The systematic documentation and classification of product variants together with the cost of the necessary adjustments and resources is therefore increasingly important as a basis for planning and calculating the costs of new orders in a cause-based way.
To ensure the best support for the quotation and order process, the sales department needs a system that guides the user through the sales process. It should take into account both the technical and functional dependencies and use the actual costs as a calculation basis.
Rethink established procedures
The continuing increase in individual product solutions and in particular the increasing product complexity means that manufacturers have to rethink established procedures that were successful in the past in order to maintain their competitiveness in the coming years.
Imagine a manufacturer that produces several hundred different variants each year. The development costs and effort involved in the design, approval and transfer to production will vary greatly for each type of variant. With several hundred variants yearly, it is no longer practical for engineering employees to document the exact number of hours spent on a project or to precisely allocate resources to each order and calculate the costs individually. At best, very rough estimates of the expenditure can be produced.
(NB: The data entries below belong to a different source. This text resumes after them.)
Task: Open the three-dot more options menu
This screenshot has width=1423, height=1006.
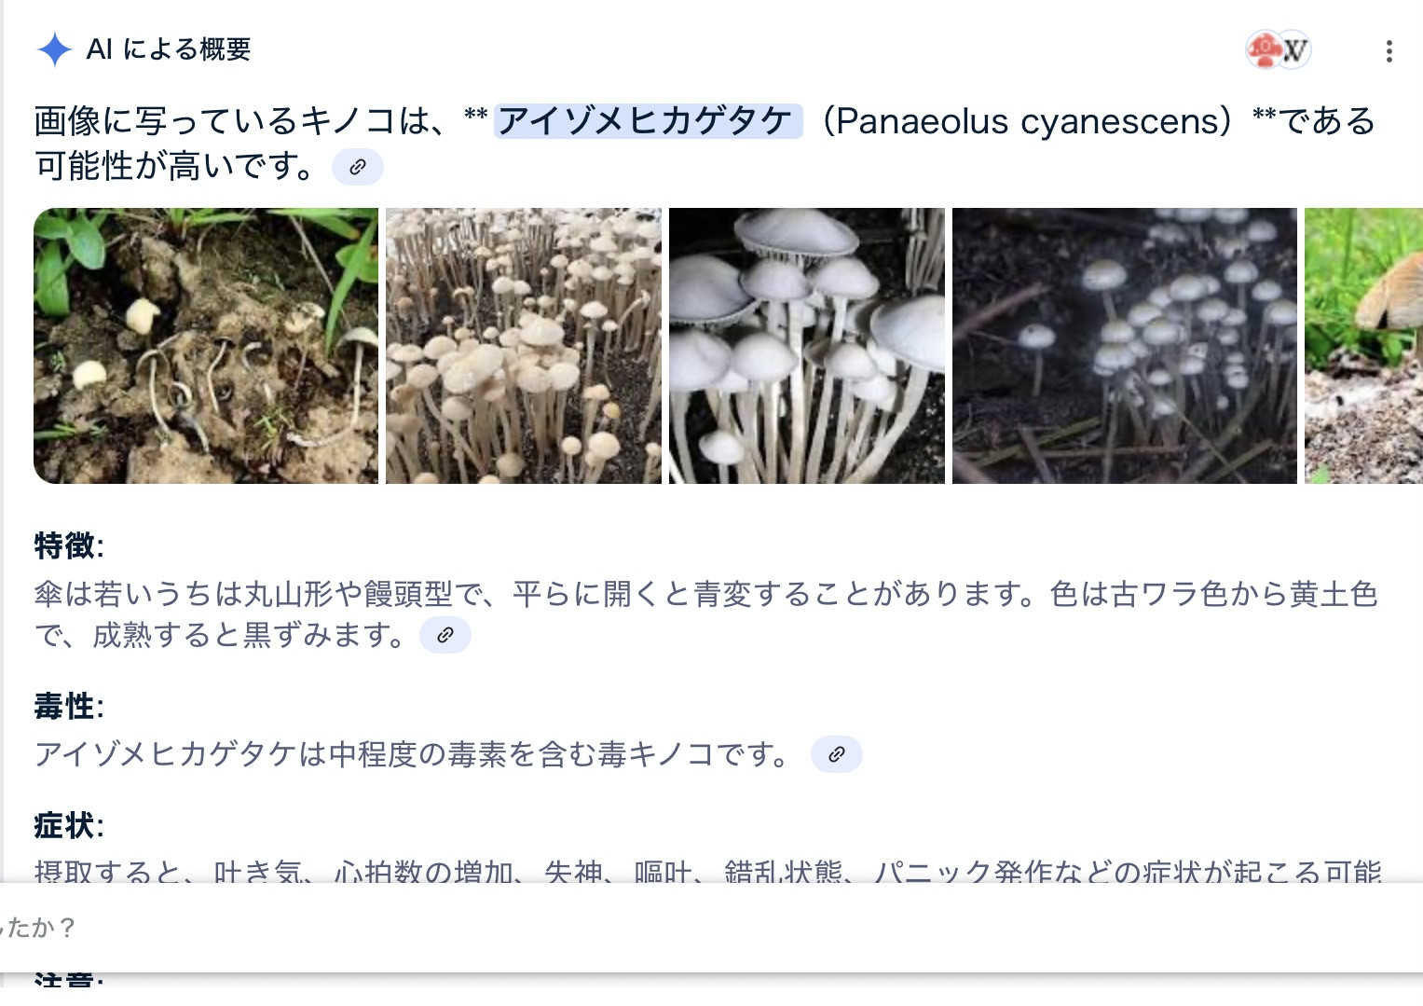Action: point(1389,51)
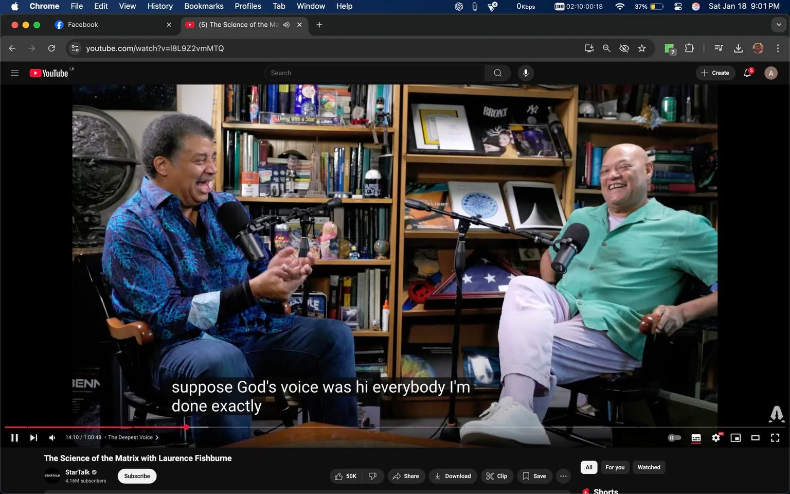Open the miniplayer
This screenshot has height=494, width=790.
tap(735, 438)
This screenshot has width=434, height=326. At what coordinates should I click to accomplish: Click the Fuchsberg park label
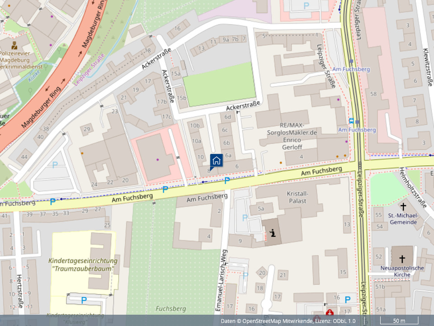(170, 308)
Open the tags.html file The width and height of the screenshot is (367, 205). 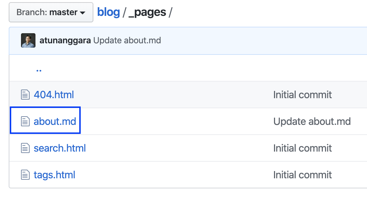(54, 175)
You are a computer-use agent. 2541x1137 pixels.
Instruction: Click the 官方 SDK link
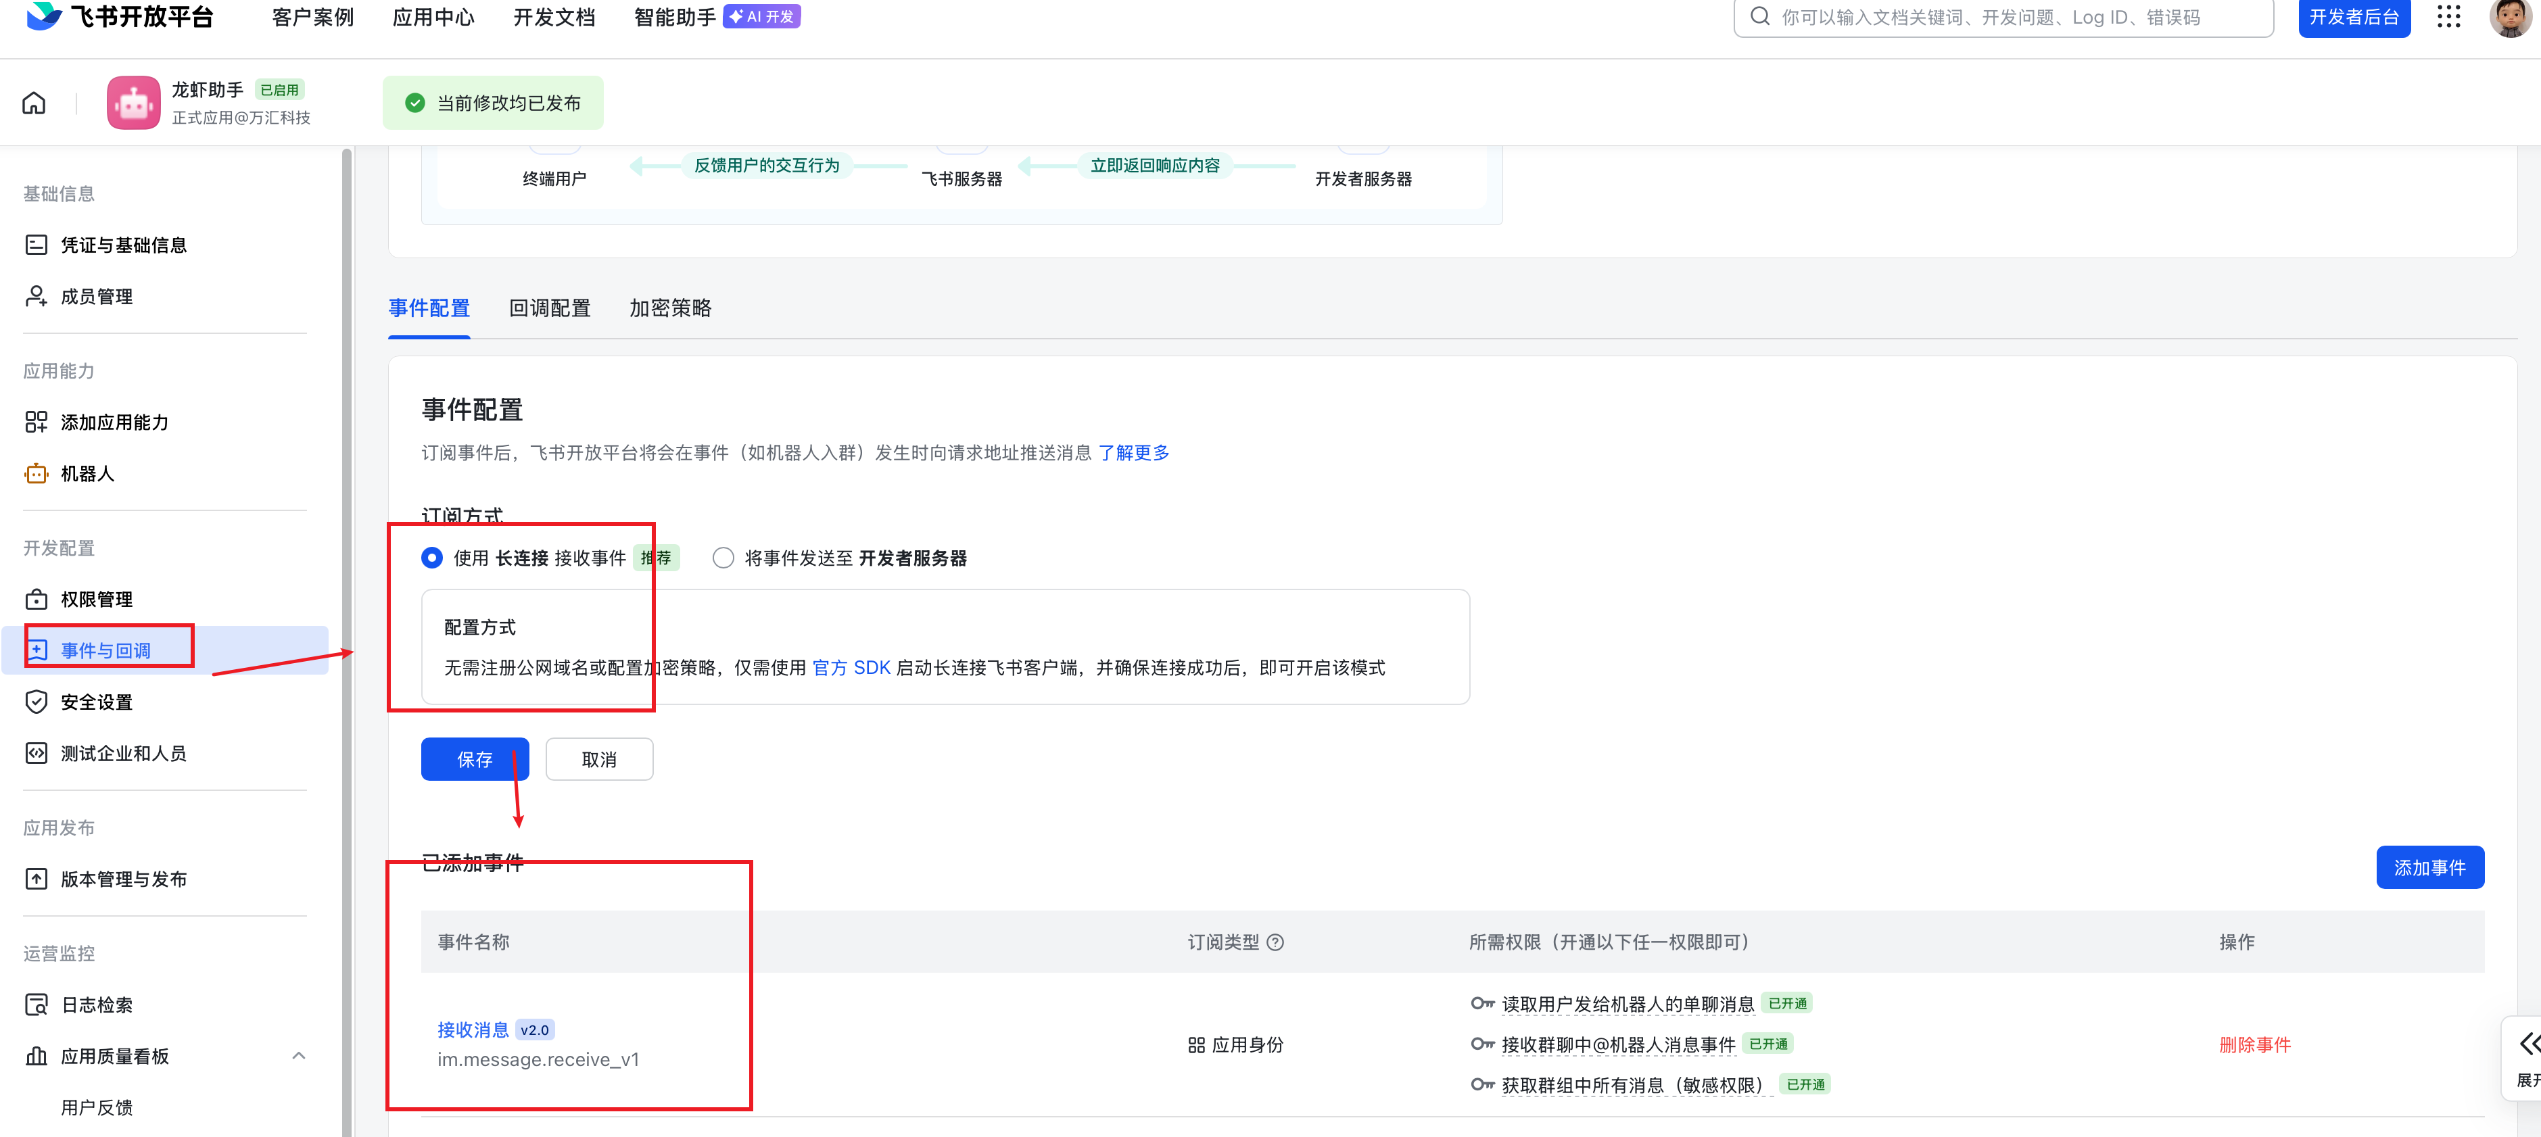pos(850,668)
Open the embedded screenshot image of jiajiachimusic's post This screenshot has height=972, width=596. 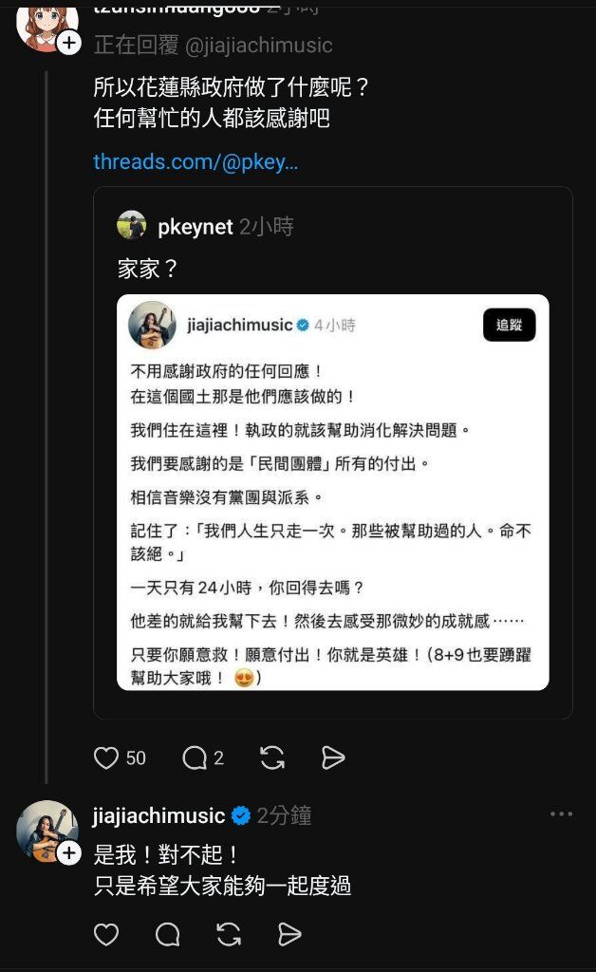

It is a similar situation with expenditure in logistics. Depending on the scale of the necessary adjustments, special variants will normally mean that new materials have to be sourced, imported, stored and assigned to production for each order. The special materials and materials sourced in very small amounts lead to increased costs and effort in the whole logistics chain: material planning, ordering, receipt of goods, material tracking, transport of material, storage, material allocation, and provision of spare parts. Here as well, no allocation of expenditure to the product variants is normally possible due to the wide variety of different materials used.
Additional expenditures for special materials for the production range from the creation or adaptation of NC programmes and adjustments to auxiliary equipment and tools, to the equipping and setting up of the machines and the preparation of production documents. Special variants also lead to queries and indeed to errors in production which reduce productivity even further.
Providing a basis for optimisation
A simple and practical procedural model can be used to systematically analyse the costs and bottlenecks generated by product variants.
This is an excellent basis for making further optimisations in the company. These may involve adjustments to the calculation of costs for product variants, increasing productivity in development and production, or decreasing the lead times for customer orders.